• **WHAT TO PRODUCE**:
Taking the entries below from the top, restate each line exactly and end with the line containing "Estilo/Moda (363, 457)".

Records drawn from a dataset
_ _ _ _ _
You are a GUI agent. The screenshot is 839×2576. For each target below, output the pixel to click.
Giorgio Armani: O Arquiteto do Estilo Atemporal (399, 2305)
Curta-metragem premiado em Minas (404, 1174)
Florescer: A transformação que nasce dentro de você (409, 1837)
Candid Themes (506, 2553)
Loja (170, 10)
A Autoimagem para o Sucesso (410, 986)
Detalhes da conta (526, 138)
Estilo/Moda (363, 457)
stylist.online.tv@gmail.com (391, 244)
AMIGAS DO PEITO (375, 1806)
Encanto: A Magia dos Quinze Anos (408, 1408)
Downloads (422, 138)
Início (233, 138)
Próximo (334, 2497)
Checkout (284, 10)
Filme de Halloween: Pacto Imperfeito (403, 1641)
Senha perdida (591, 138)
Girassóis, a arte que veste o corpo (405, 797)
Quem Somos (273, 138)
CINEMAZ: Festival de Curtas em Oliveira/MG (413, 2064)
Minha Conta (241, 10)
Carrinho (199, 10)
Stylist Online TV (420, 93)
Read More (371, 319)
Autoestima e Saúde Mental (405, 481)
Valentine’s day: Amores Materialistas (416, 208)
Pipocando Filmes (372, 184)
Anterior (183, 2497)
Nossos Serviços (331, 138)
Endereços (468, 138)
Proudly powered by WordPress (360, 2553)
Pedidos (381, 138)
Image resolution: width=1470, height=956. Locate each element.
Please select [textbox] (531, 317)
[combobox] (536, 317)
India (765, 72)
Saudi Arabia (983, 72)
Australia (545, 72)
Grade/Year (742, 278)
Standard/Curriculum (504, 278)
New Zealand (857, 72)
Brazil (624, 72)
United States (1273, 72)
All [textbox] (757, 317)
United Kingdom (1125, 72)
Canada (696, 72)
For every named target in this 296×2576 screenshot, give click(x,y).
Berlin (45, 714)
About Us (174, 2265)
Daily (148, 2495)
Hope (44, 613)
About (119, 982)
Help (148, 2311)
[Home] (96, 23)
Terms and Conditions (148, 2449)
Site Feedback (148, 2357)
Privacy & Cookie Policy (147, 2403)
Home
_ _ _ _ _
• **SOLUTION TO THIS TASK**:
You are a GUI agent. The screenshot is 839×2576. For each target below, output the pixel to click.
Giorgio Armani: O Arquiteto do Estilo Atemporal (399, 2305)
Curta-metragem premiado em Minas (404, 1174)
Florescer: A transformação que nasce dentro de você (409, 1837)
Candid Themes (506, 2553)
Loja (170, 10)
A Autoimagem para o Sucesso (410, 986)
Detalhes da conta (526, 138)
Estilo/Moda (363, 457)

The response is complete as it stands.